TRECHO
============
Protagonistas da revolução digital como a Amazon e a Google estão investindo pesado nos dispositivos de leitura eletrônicos. A denominação comercial é o e-book – espécie de acrônimo derivado da expressão Eletronic Book ou, se preferirmos o bom português, “livro eletrônico” ou “livro digital”.

A Amazon demarca este mês de junho para a disponibilização dos primeiros dispositivos do Kindle DX, a nova versão do leitor eletrônico que pode se conectar a internet para permitir ao usuário o download de textos literários através da tecnologia wireless. Alguns afirmam ser este o novo paradigma que promete deslocar a obra escrita para longe do livro na forma com a qual estamos tão acostumados – o papel.

Já a Google, por sua vez, quer entrar no jogo e prepara-se para vender livros eletrônicos por meio de um sistema em que os editores possam definir o preço a ser cobrado dos consumidores por cada e-book. A ideia é competir com a Amazon no modelo de negócios conhecido como comércio eletrônico.

Evidentemente, os movimentos desses dois gigantes da era da internet aquecem o debate no setor editorial sobre como tirar proveito dos e-books sem prejudicar a comercialização de obras impressas, a exemplo das gravadoras que empenham laboriosos esforços no combate à pirataria de músicas. As editoras estão preocupadas com o que as gravadoras experimentaram no advento da música digital: incontáveis processos para combater os espaços de distribuição livre de músicas, ao mesmo tempo em que tentam lucrar com isso.
============
SEÇÃO DE DADOS

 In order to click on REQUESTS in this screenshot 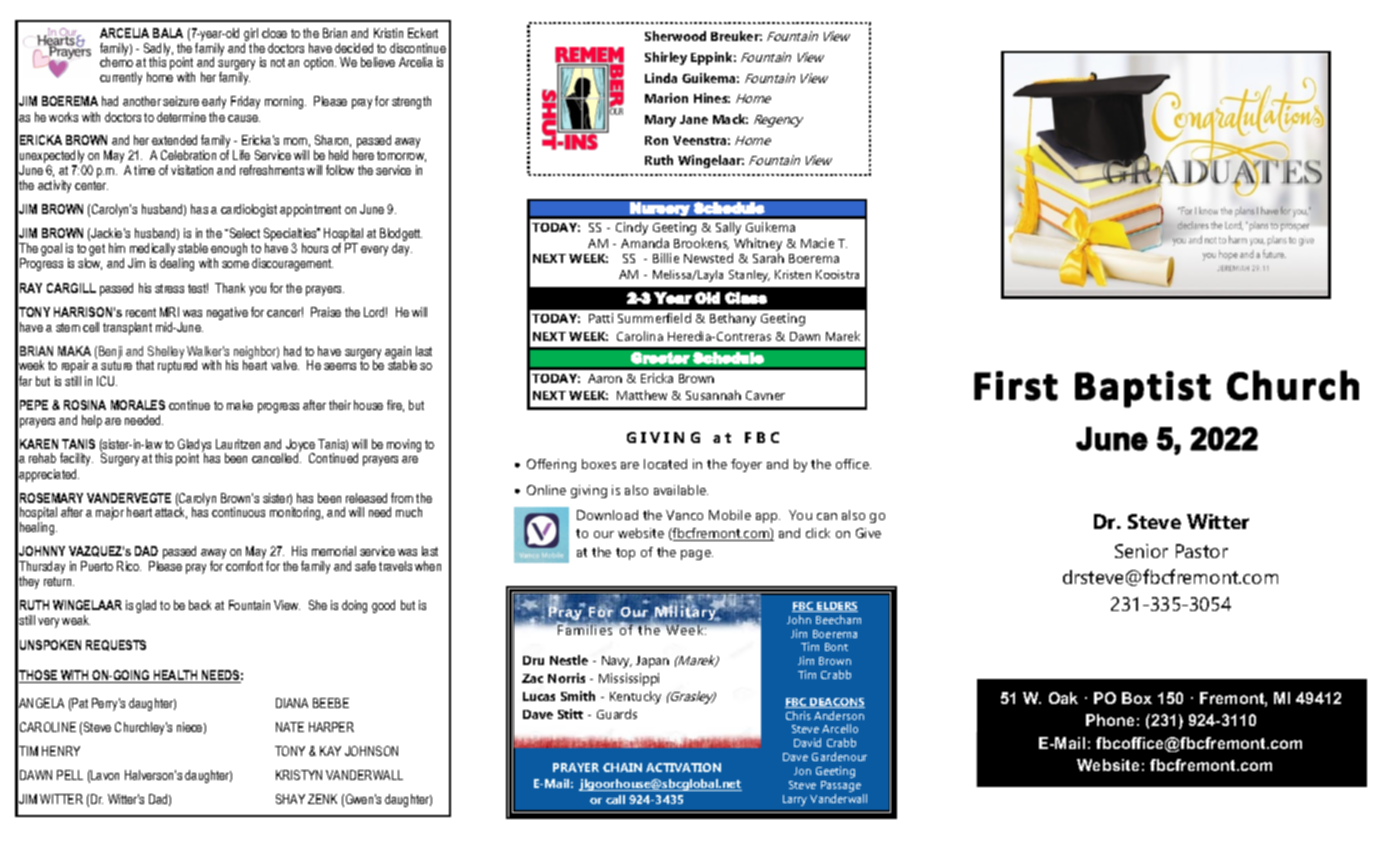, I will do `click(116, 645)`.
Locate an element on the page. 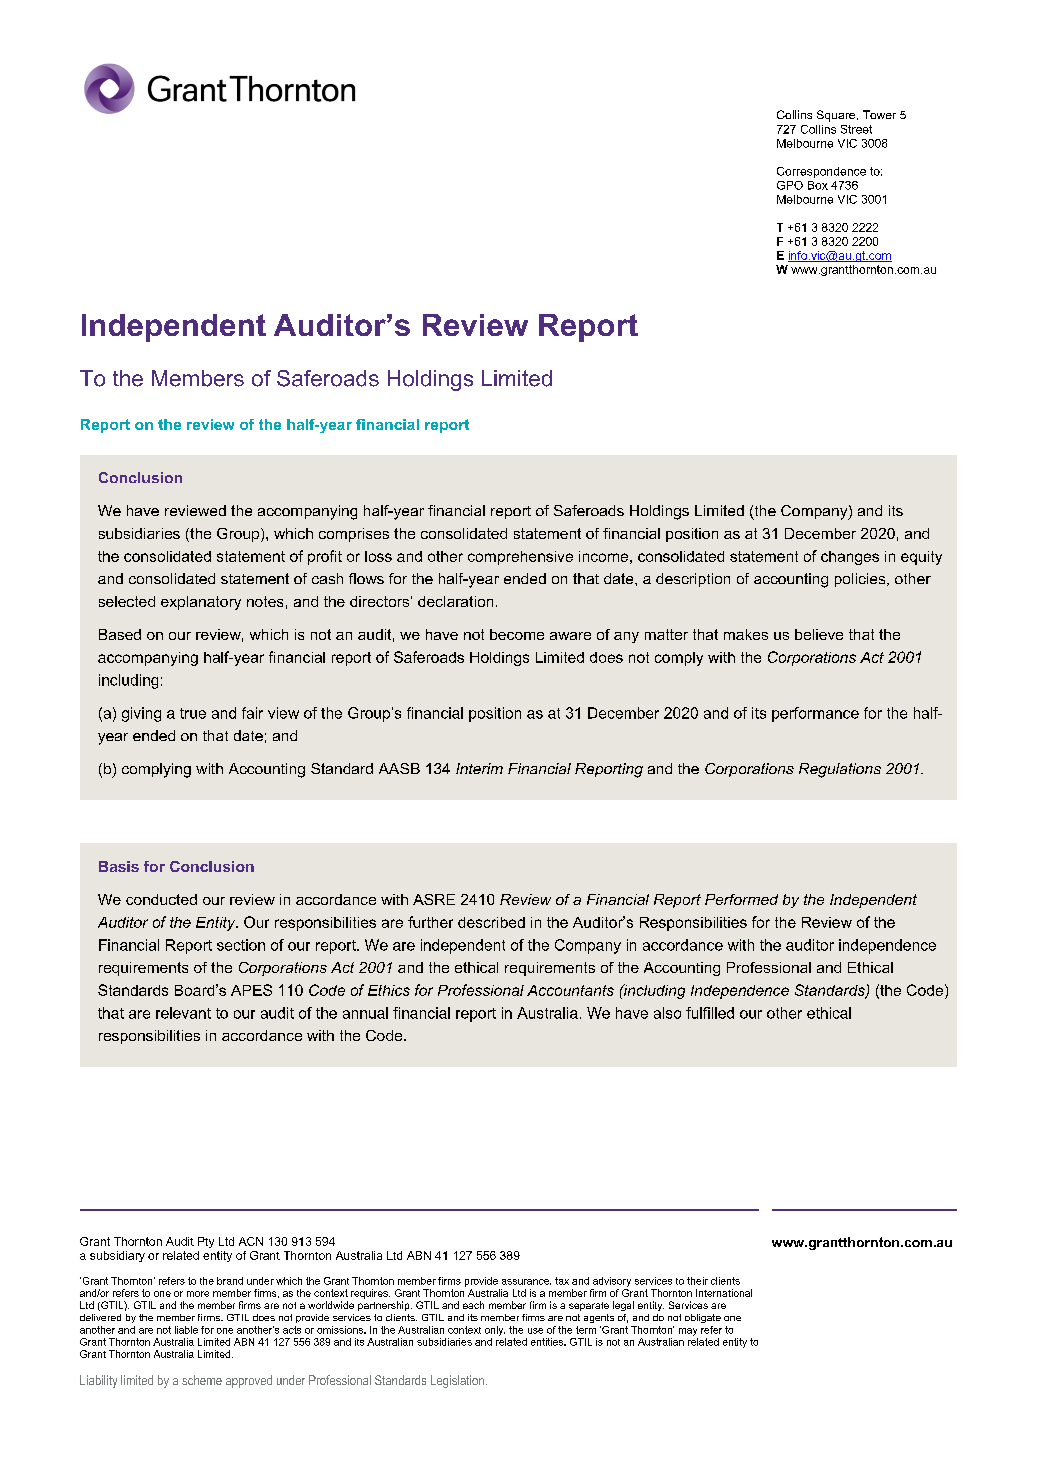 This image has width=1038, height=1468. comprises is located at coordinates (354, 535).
============
EXERCÍCIO PROPOSTO
Indique se cada afirmação abaixo está de acordo com o trecho sobre livros eletrônicos, respondendo sim ou não e citando literalmente as palavras do trecho que decidem a resposta.
1. A Amazon prevê disponibilizar os primeiros dispositivos do Kindle DX em junho.
2. No sistema da Google, é a própria Google que define o preço cobrado por cada e-book.
3. As editoras temem passar pelo que as gravadoras viveram com a chegada da música digital.

RESOLUÇÃO DO PROBLEMA
1. Sim: “A Amazon demarca este mês de junho para a disponibilização dos primeiros dispositivos do Kindle DX”.
2. Não: “os editores possam definir o preço a ser cobrado dos consumidores por cada e-book”.
3. Sim: “As editoras estão preocupadas com o que as gravadoras experimentaram no advento da música digital”.